If you do a black character or a female character or an Asian character, then they aren’t just that character. They represent that race or that sex, and they can’t be interesting because everything they do has to represent an entire block of people.”

Journalist and comic-book writer Evan Narcisse asked McDuffie in 2010 about Collins’s riffing on W.E.B. Du Bois. McDuffie responded by stating, “Invisible Man was, and still is, my favorite novel. I’d just read The Souls of Black Folk and was explicitly thinking about Skip Gates’ The Signifying Monkey. Godel, Esher, Bach, and Derrick Bell’s dialogues about race and law sort of crashed in my head. Deathlok was a way of sharing some of my thoughts about all of this.” McDuffie’s comments clearly highlight the Black intellectual tradition that he was working within during his tenure at the helm of Deathlok. The incorporation of discussions of identity with the integration of Du Bois created a space for Black readers to identify more closely with Collins but also as a way for white readers to think about race and identity.

“The Souls of Cyberfolk,”clearly drawing upon DuBois’s The Souls of Black Folk, features Deathlok, Misty Knight, the X-Men, and the Fantastic Four fighting Mechadoom, a Doombot seeking to gain independence from Dr. Doom. The conversations between Collins and Misty Knight, a Black private detective with a cybernetic arm, carry on a Black intellectual tradition for readers in the same way that hip hop artists do for listeners, and, as Lysa Rivera notes, “emphasizes a compelling metaphorical alliance between cyborg consciousness and African diasporic experience.”

In “The Souls of Cyberfolk,” Misty Knight recruits Deathlok to help her figure out why some superheroes have disappeared. At first, he is apprehensive, but once he finds out that Misty Knight is a cyborg as well, he finds a kinship with her and opens up to the idea of assisting her. According to Misty Knight, “Cybernet refers to anybody who is either a cyborg or a sentient robot. Cybernetic organism or cybernetwork;” thus, both Deathlok and Misty Knight are “cybernets.” Misty Knight’s comment moves the  conversation towards an exploration of the power of language and its ability to control and subjugate.

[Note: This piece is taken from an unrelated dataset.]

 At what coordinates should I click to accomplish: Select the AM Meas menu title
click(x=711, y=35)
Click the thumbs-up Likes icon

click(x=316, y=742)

The movement towards “cybernets” allows McDuffie to address issues of language while maintaining reader investment, specifically white reader investment. Their conversation makes clear that the underlying subtext is that McDuffie is commenting on other terms of subjugation and oppression. Misty Knight elaborates by saying, “It’s a term of derision. Co-opted by some of the more politically minded members of our little demographic. If we make it our own, it takes the sting out of anyone using it to describe us.”

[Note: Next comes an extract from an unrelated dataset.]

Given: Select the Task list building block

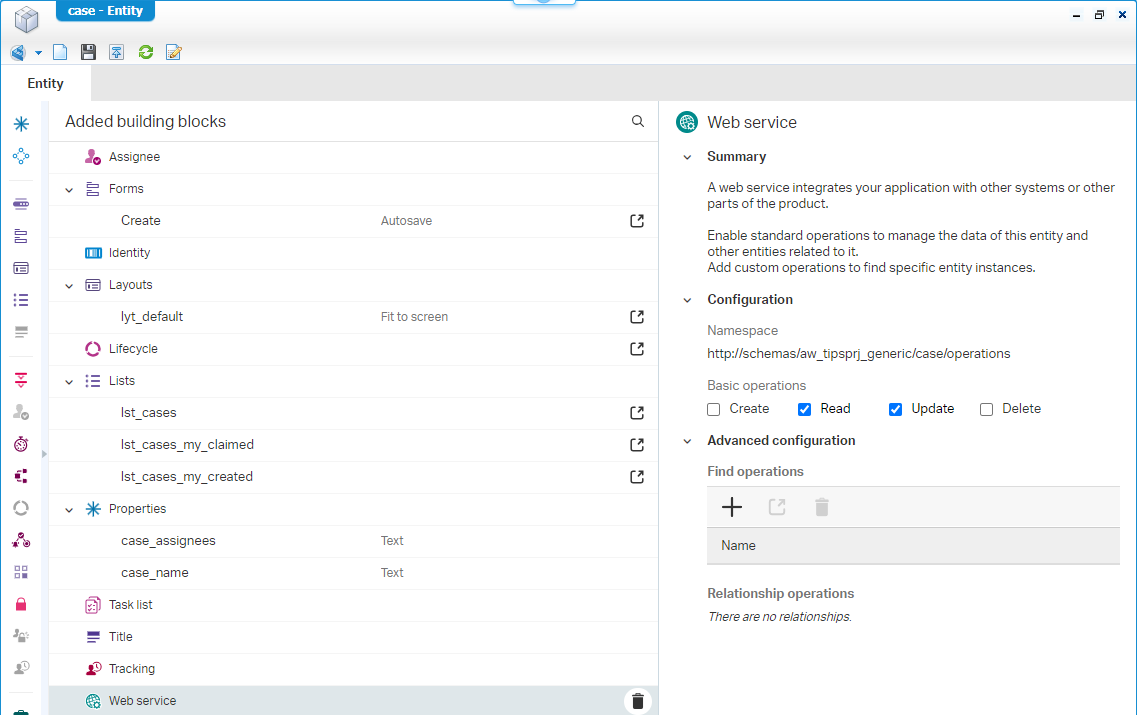Looking at the screenshot, I should (131, 605).

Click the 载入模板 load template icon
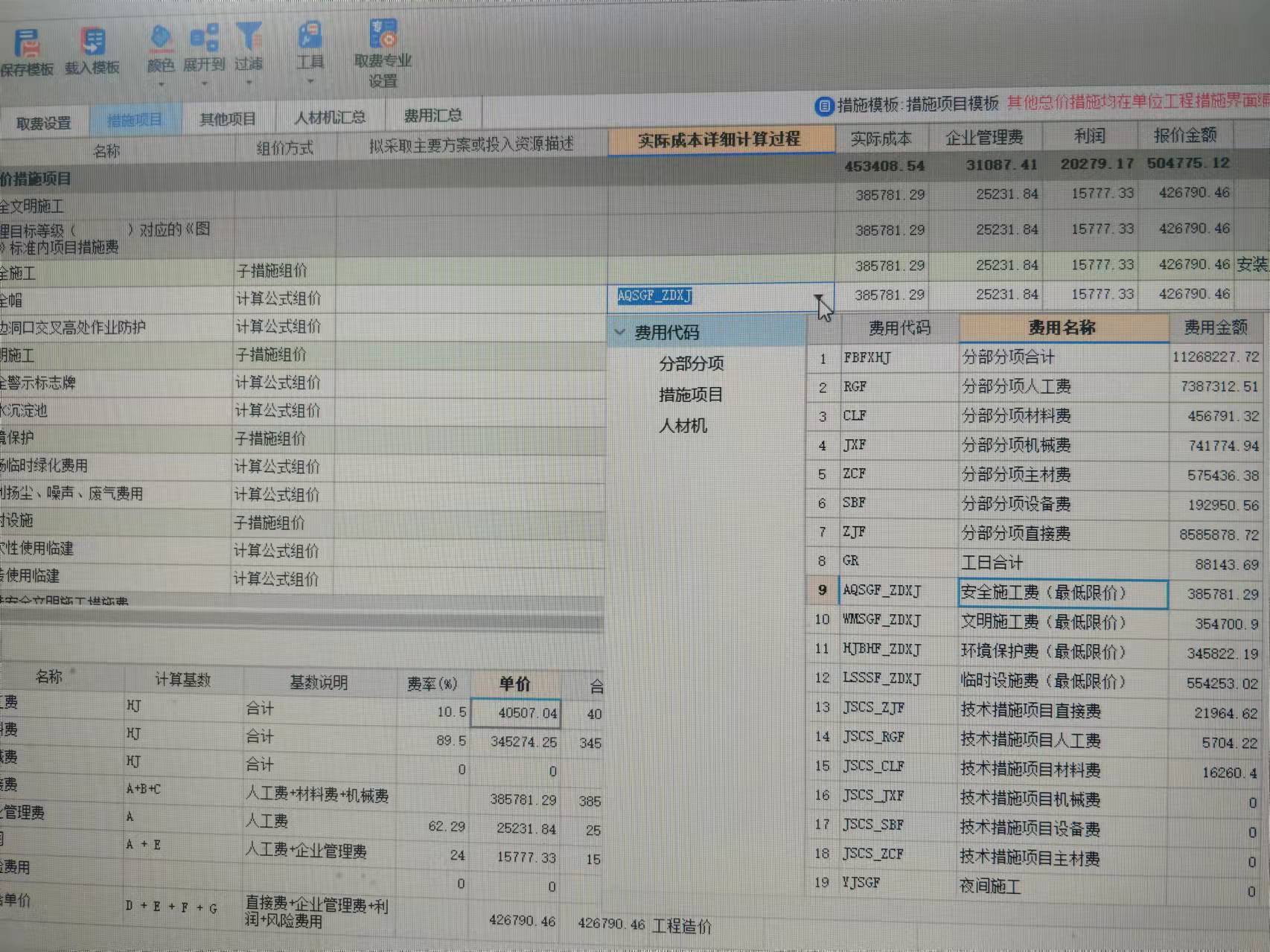(x=92, y=43)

The term “cybernet” highlights the power that language has to shape, control, and oppress. While initially “a term of derision,” some “cybernets” have taken it and have tried to make it their own. Following Misty Knight’s comments, Deathlok drives the point home by stating, “Control the language control the terms of the debate.” This is nothing new. Linda Thuhiwai Smith notes that “indigenous peoples, people ‘of colour,’ the Other, however we are named, have a presence in the Western imagination, in its fiber and texture, in its sense of itself, in its language, in its silences and shadows, its margins and intersections.”

As the conversation continues, Collins thinks about a letter that he will write to his wife Tracy, telling her that he does not feel afraid of Misty Knight, and ultimately, “the prospect of meeting other cyborgs of talking to people who have already been through the same things I’m going through now . . . well, that’s just too good an opportunity to pass on.” In this moment, Collins comments on the importance of representation and community. He feels connected to Misty Knight, even though they come from different backgrounds, due to their shared experiences as cyborgs.

Collins’s connection to Misty Knight can be read literally as Collins connecting with the private detective because they are both cyborgs. On another level, it must be read as a commentary on race and class. No matter what class status Collins obtains as an engineer, society will treat him differently because of his skin color. Regardless of Misty Knight’s background, the hegemonic society treats her differently for the same reason.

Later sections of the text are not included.